Rushton v. Estate of Ian MacKay, 2020 NBQB 216
On August 3, 2010 the Plaintiff Craig Rushton was travelling due west along Highway 3 near Harvey, New Brunswick. Meantime, the Defendant was travelling in the opposite direction. The Defendant turned left into the Harvey Irving gas station crossing the Plaintiff’s lane of travel. The two vehicles collided, either in the Plaintiff’s lane of travel or in the nearby gas station parking lot.
The Plaintiff commenced an action against the defendant for injuries. The Defendant filed a defence denying liability for the collision and denying that the Plaintiff suffered injuries as described in his claim.

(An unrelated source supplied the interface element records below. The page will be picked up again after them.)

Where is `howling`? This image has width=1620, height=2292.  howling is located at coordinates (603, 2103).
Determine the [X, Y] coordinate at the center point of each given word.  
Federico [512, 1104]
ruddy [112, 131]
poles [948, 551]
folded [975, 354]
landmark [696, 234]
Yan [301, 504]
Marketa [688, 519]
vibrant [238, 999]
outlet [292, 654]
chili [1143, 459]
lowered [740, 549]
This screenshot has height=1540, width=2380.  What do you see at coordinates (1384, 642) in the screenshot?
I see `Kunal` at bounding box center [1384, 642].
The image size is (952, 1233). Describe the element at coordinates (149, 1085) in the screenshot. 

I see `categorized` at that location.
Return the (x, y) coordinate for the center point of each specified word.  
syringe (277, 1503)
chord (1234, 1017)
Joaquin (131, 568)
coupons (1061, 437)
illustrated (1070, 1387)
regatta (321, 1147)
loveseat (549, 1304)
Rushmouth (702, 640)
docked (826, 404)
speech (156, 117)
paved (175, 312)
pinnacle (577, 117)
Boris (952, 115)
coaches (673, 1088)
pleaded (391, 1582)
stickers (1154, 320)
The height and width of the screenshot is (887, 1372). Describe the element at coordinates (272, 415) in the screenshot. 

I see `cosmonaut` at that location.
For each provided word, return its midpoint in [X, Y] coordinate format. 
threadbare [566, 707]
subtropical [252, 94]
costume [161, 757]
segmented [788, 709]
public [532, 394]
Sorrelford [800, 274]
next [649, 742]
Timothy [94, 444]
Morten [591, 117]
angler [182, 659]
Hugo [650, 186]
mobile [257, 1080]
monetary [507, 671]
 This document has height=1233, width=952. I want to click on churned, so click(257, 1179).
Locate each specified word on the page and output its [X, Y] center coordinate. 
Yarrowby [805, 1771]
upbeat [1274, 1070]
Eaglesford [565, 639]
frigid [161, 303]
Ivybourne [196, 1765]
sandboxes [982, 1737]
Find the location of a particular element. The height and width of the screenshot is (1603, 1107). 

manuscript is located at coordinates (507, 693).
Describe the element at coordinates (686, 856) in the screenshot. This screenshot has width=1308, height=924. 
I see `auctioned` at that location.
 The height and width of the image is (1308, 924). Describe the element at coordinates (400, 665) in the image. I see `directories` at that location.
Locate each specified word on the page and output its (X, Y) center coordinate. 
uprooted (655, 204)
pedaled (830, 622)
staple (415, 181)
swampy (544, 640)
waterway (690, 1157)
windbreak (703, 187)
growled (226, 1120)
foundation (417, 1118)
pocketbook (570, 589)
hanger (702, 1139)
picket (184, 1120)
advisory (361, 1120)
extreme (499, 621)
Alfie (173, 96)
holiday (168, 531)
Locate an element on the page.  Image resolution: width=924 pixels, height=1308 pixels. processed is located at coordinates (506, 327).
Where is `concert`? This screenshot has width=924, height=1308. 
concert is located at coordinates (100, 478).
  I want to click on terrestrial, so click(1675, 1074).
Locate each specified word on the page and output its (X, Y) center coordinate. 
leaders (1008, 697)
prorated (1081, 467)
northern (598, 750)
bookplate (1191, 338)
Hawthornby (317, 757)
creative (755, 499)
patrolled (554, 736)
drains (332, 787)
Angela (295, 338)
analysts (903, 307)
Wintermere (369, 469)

In December of 2018, the defendant died. The Plaintiff asked the defendant to admit liability for the Plaintiff’s claim in its entirety. When this was not agreed, the Plaintiff filed a Motion for Summary Judgment. Along with the Motion, the Plaintiff filed an affidavit of 44 paragraphs, of which only one dealt with the alleged damages suffered by the Plaintiff. There was also a general lack of evidence regarding the cause of the collision, only factual accounts from the two parties to the action.
The Motion Judge considered whether Summary Judgment should be granted. The Motion Judge stated that to grant such a ruling, he would need sufficient evidence that (1) the defendant owed a duty of care to the Plaintiff driver, (2) the defendant may have breached that duty, (3) the Plaintiff had suffered damages, as claimed, and (4) that those damages were caused by the defendant’s breach of that duty.
Here, the Plaintiff simply attempted to present transcript evidence as proof of the cause of the collision and presented no evidence of the Plaintiff’s damages. The Motion Judge held that summary judgment should be denied, and thus dismissed the Plaintiff’s Motion with costs.